▶ YOUR GOAL: Reproduce everything from the line containing "You are a GUI" down to the last of the lines below, without changing anything. Omit the pictures.

Source data
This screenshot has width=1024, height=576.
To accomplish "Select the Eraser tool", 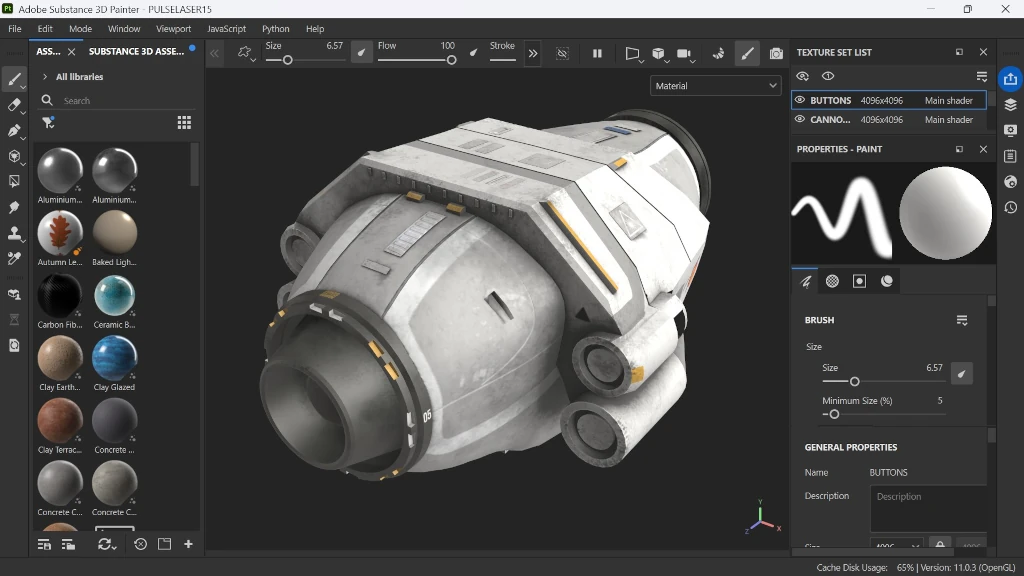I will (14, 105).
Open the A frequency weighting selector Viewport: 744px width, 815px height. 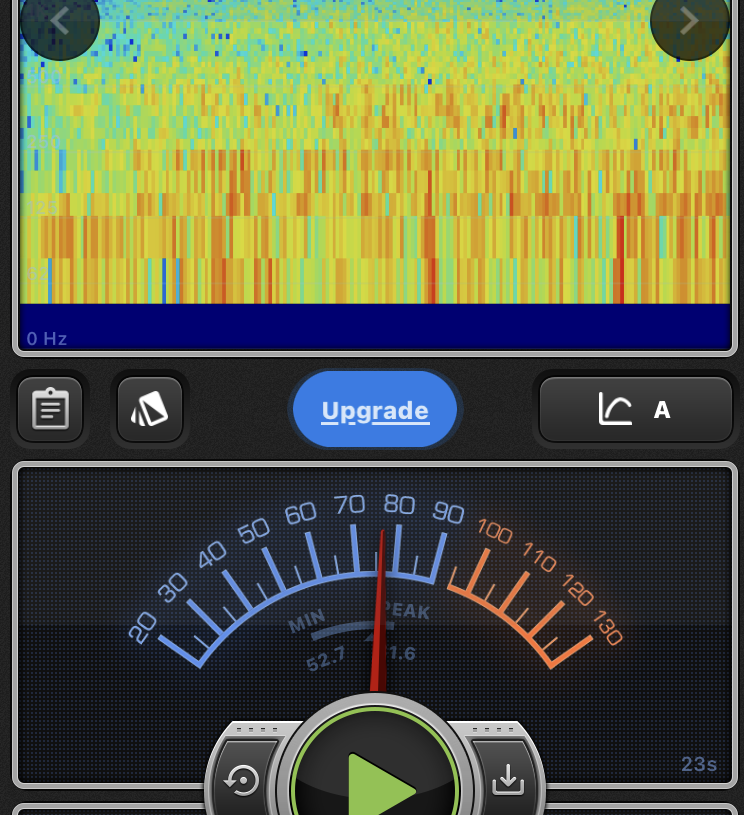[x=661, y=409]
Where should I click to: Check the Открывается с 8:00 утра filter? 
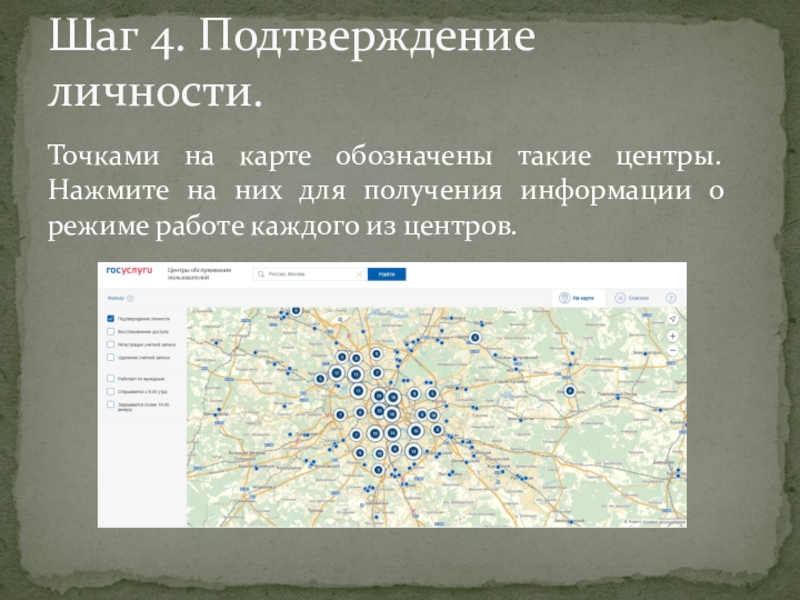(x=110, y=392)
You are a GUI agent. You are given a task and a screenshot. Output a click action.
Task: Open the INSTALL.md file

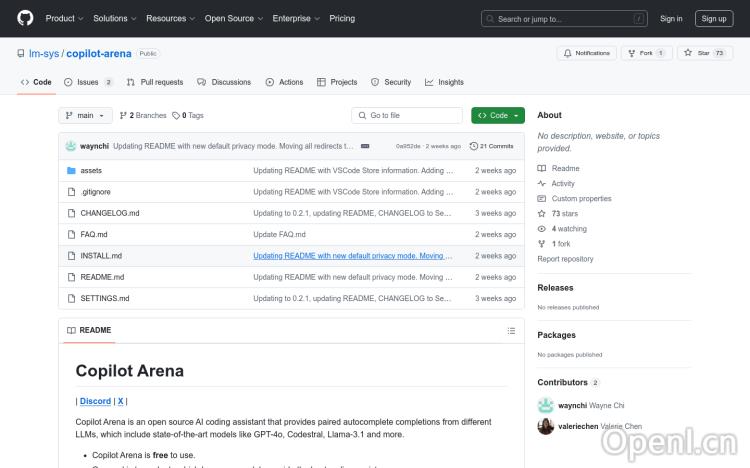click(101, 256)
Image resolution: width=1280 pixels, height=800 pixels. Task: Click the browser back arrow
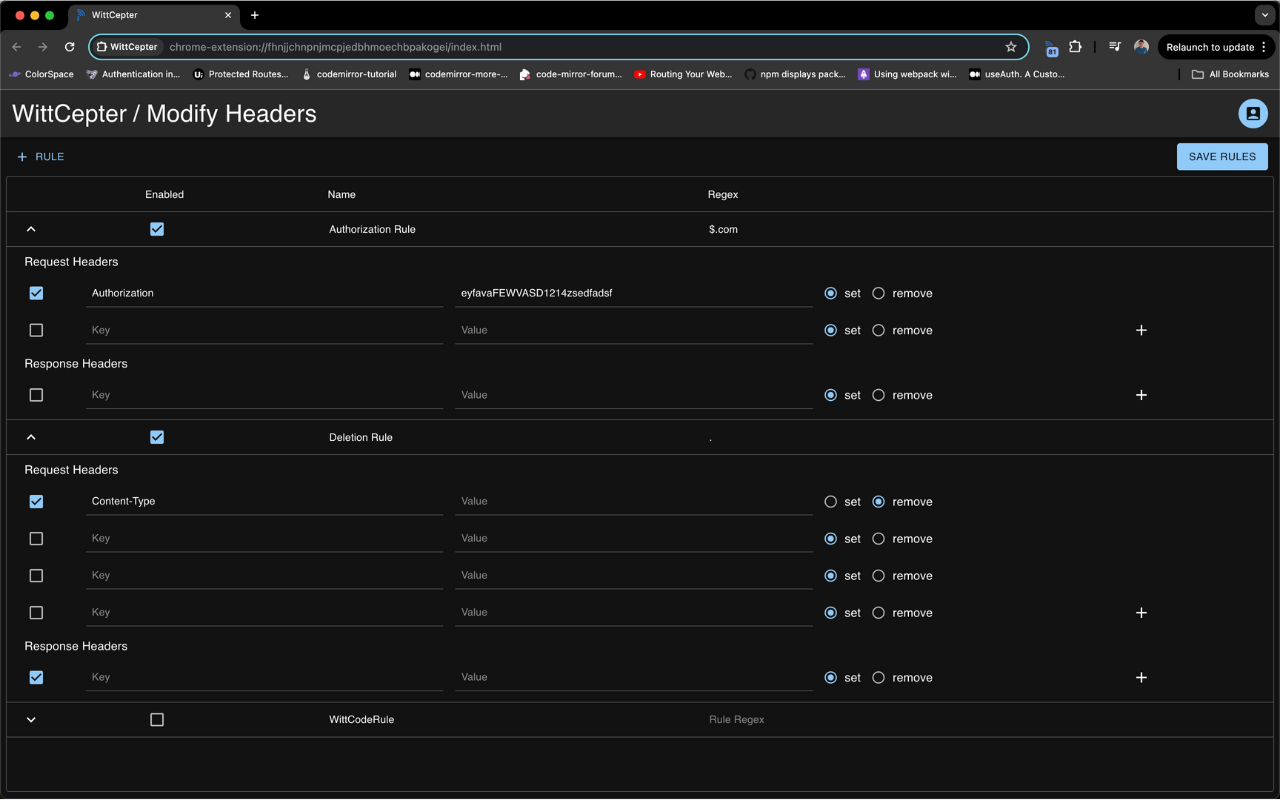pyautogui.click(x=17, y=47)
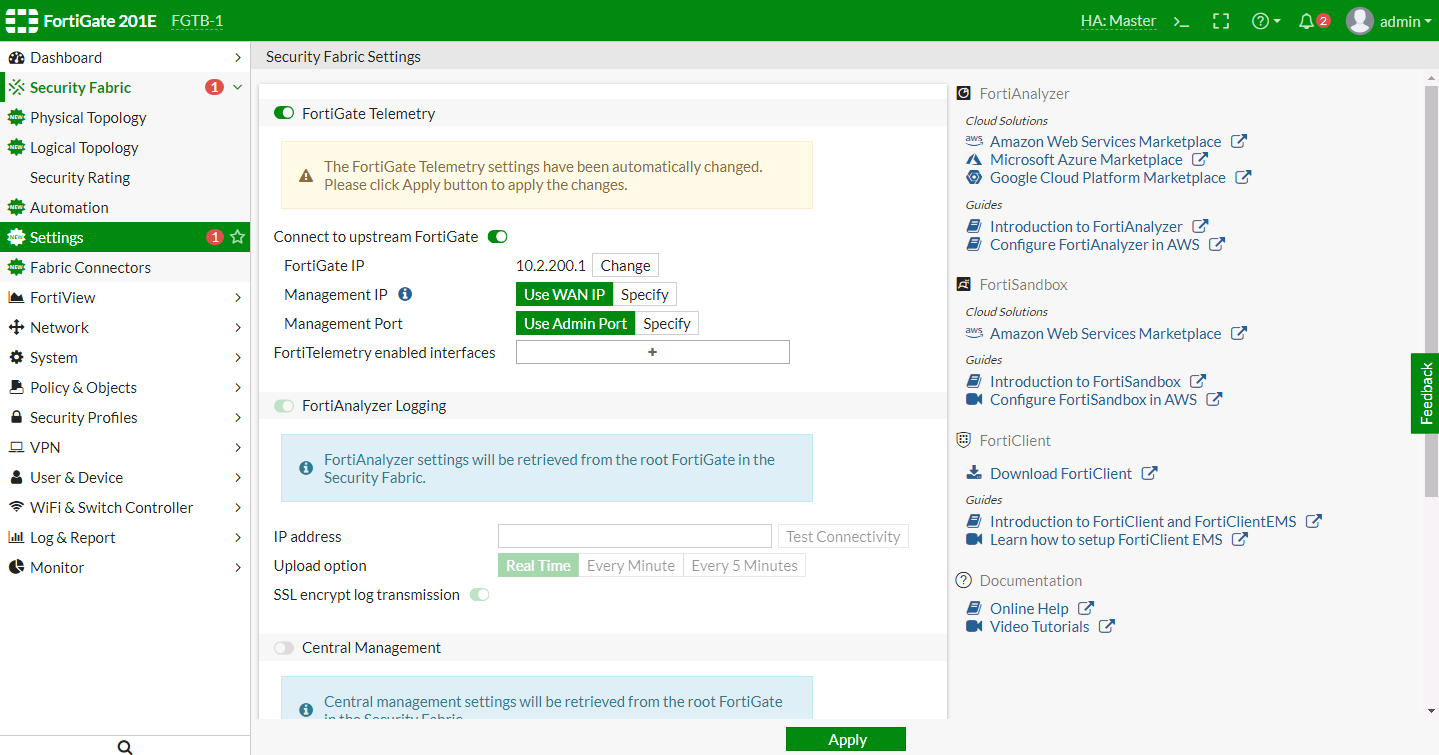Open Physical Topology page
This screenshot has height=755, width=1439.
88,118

▶ RESULT:
You are a GUI agent. You are given a task and a screenshot. Output a click action.
Task: Open the INSTALL.md file

click(101, 256)
Image resolution: width=1280 pixels, height=800 pixels. Task: Click the browser back arrow
pyautogui.click(x=17, y=47)
Open Physical Topology page
This screenshot has height=755, width=1439.
88,118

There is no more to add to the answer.